During the last year, Sepracor (SEPR) has had a substantial correction in price, dropping over fifty percent. This significant decline has taken the market cap of the company to only $3.11B. Even with this significant drop, however, takeover rumors continue to circulate. StockRumors.com has received and reported takeover rumors on Sepracor virtually every two months since the beginning of 2006.
Most of Sepracor's current product line deals with Asthma. They also own the drug Lunesta, which is a sleeping aid for insomnia. Sepracor is currently developing several drugs which will mostly be used to treat depression, anxiety, and epilepsy. The product line that Sepracor owns, therefore, is small and very limited. Regardless of this, the earnings of the company have been, for the most part, growing.

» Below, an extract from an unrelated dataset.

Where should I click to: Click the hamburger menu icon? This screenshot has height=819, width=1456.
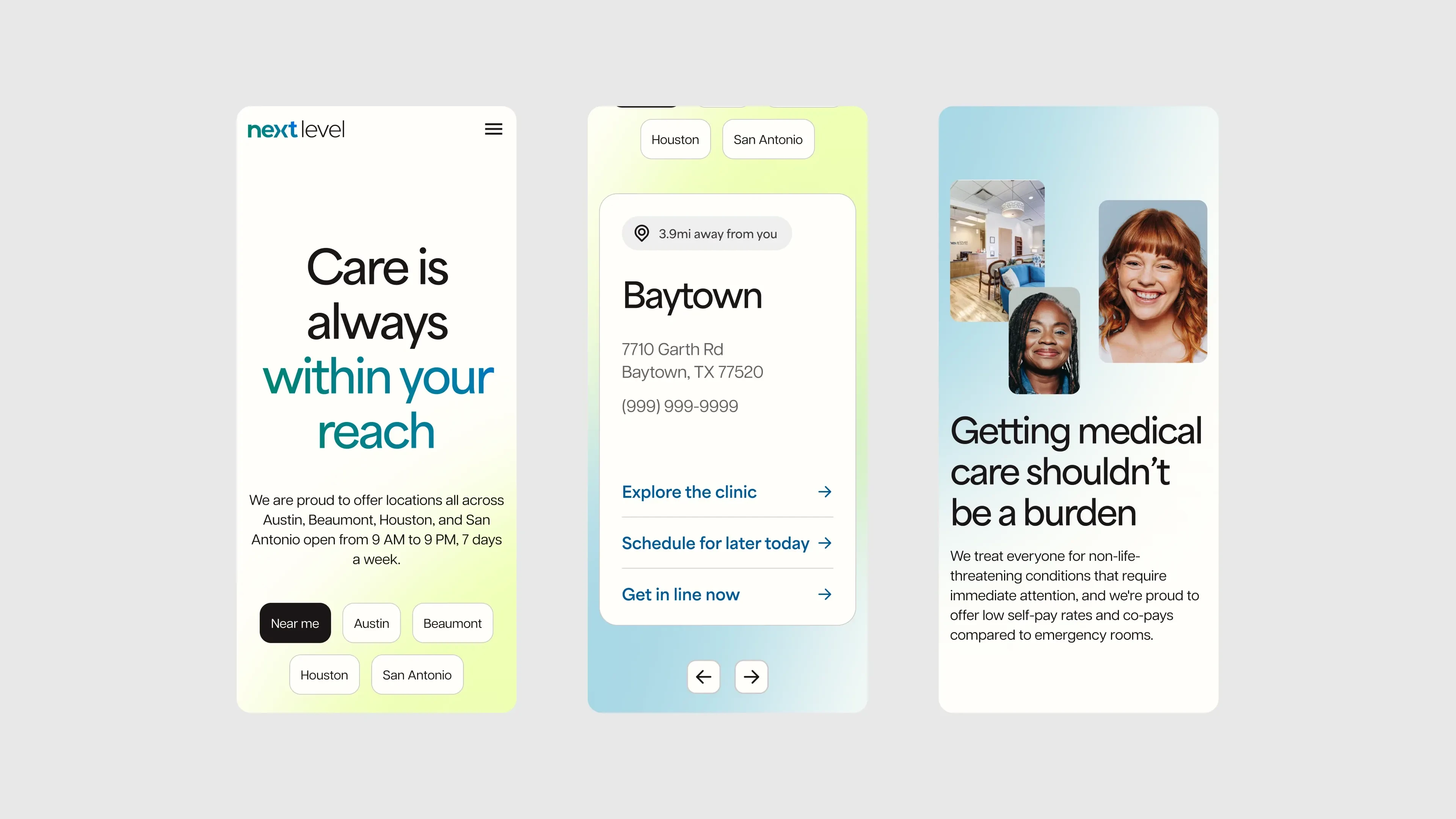tap(493, 128)
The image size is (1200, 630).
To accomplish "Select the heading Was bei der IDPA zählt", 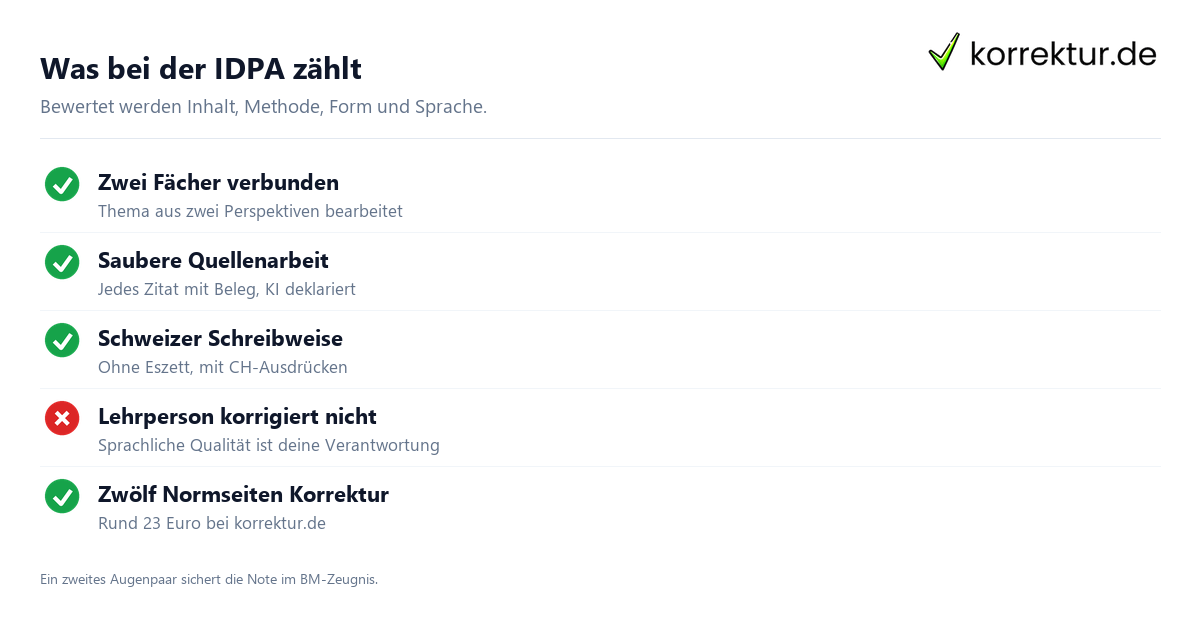I will click(x=201, y=69).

During the past several years takeover rumors on Sepracor have typically been with Johnson & Johnson (NYSE:JNJ) as the acquirer. On occasion Pfizer (NYSE:PFE) has also been named as a possible acquirer. Sepracor is not usually mentioned as a leveraged buyout [LBO] candidate. The main reason for this is the relatively low free cash flow of the company, at only about $60M between the period of September 2006 and 2007. The Price / Free Cash Flow ratio [P/FCF] is about 53, meaning it would take 53 years of FCF to pay for the company. In addition to the low free cash flow of the company the total equity of Sepracor is at roughly only 8% of its market cap, which would make borrowing on the company difficult (8% is high for Big Pharma). Even though Sepracor would not be highly valued in the private equity market, the company is still growing and to another Big Pharma could be very attractive with a P/E of only 19.
Johnson & Johnson as an Acquirer
The product offering of Sepracor would fit perfectly with Johnson & Johnson. Johnson & Johnson owns many different brands and medicines for a wide variety of illnesses. On their site, Johnson & Johnson has a list of Diseases and Conditions that their products can be used to treat.
Even with the wide variety of products that Johnson & Johnson offers, nothing on their list is for the treatment of asthma, anxiety or depression. By acquiring Sepracor, Johnson & Johnson would immediately acquire a large portion of the market for asthma drugs.
Johnson & Johnson currently has a market cap of about $193B with over $6.5B in cash. An acquisition would be very simple and could be done entirely with cash if Johnson & Johnson wanted to.
Pfizer as an Acquirer
Similar to Johnson & Johnson, Pfizer does not carry asthma or depression products on their list of products. Sepracor would also be a nice fit for Pfizer to acquire in order to expand their product offering.
Although Pfizer does not have enough cash to make a straight out cash purchase of Sepracor, it would still be extremely easy to acquire Sepracor.
Over at CNN, Aaron Smith in June, 2006 wrote:
Sepracor's sleeping pill Lunesta could look especially attractive to Pfizer, since its experimental sleeping pill indiplon garnered only mixed approval from the Food and Drug Administration last month.
Patent issues in the past have caused fear for investors in Sepracor. Barr Pharmaceuticals initiated a patent challenge on Sepracor's Xonepex product in mid July 2007 in an attempt to commercialize a generic Xonepex product.
This is not the first time the Xonepex patent has been challenged, and during 2005 there were reportedly three separate patent lawsuits from generic drugmakers.
Even with the seeming peril and possible loss of the Xonepex patent (some of whose patents expire in 2010 anyway), Sepracor is still in the game and is playing hard by developing new drugs and growing financially. It appears that the fear of losing the patent has mostly been priced into the company. While Sepracor's P/E is average for Big Pharma, the takeover and growth potential for most of the other Big Pharma companies is not as high.
Sepracor still appears to have good potential to be acquired. Takeover rumors have been going around for a long time. The market cap has continued to drop, and the opportunity to purchase has increased. The opportunity for Johnson & Johnson or Pfizer to acquire Sepracor is still good, and such an acquisition could be quite advantageous to both parties in an ever-consolidating market.